On me stigmatise comme une obèse morbide.

Je sais qu’aux États-Unis, la critique de l’idéologie anti-gros devient une spécialité académique.

Il faut dire que jamais, la « guerre contre l’obésité » n’avait pris la forme d’une politique publique avant la fin du siècle dernier. Elle s’est vue justifiée par une rhétorique scientifiquement douteuse. Ainsi, on a sonné l’alerte afin que la nation américaine se protège d’un mal qui occasionnerait 300 000 morts.

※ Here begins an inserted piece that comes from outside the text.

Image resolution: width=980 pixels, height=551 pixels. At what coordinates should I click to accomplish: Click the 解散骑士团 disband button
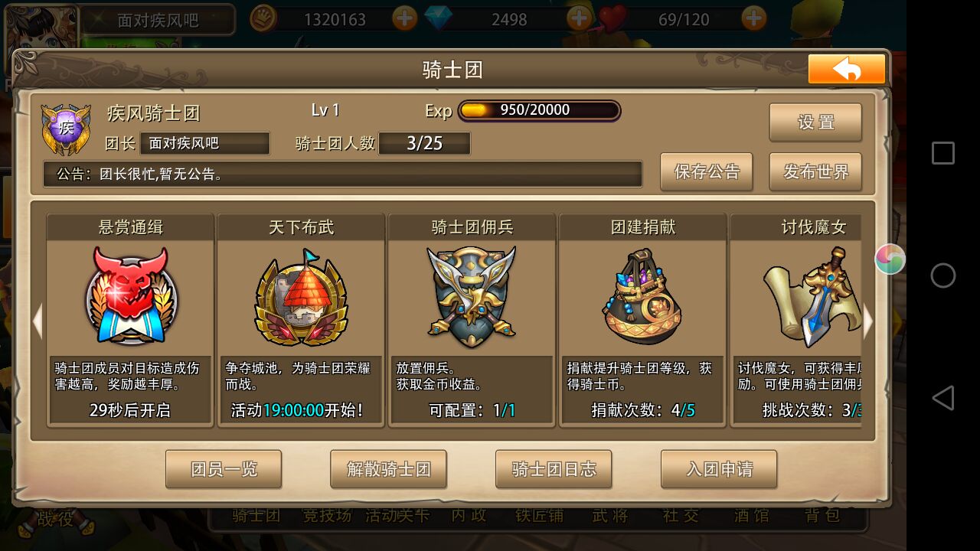pyautogui.click(x=388, y=469)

Devant une telle hécatombe, des médicaments pour perdre du poids, comme le Redux, ont trouvé preneurs malgré leurs effets délétères. Pourtant, il a été prouvé que les données ne permettaient pas d’attribuer autant de morts à l’obésité.

J’ai essayé de regarder comment étaient traités les gros dans l’Histoire, et je suis tombé sur la brillante étude de José Luis Moreno Pestana, traduite de l’espagnol par Séverine Rosset.

Comme l’a montré Susan E. Hill, à l’époque classique, le gros n’était pas assimilé au glouton et il existait ainsi des modèles positifs d’embonpoint. La graisse et l’excès ne vont pas forcément de pair : la première pourrait aussi bien représenter un exemple de bien-être et de beauté. Car il ne fait pas de doute que la surveillance intensive de notre aspect corporel réduit nos possibilités sur d’autres plans.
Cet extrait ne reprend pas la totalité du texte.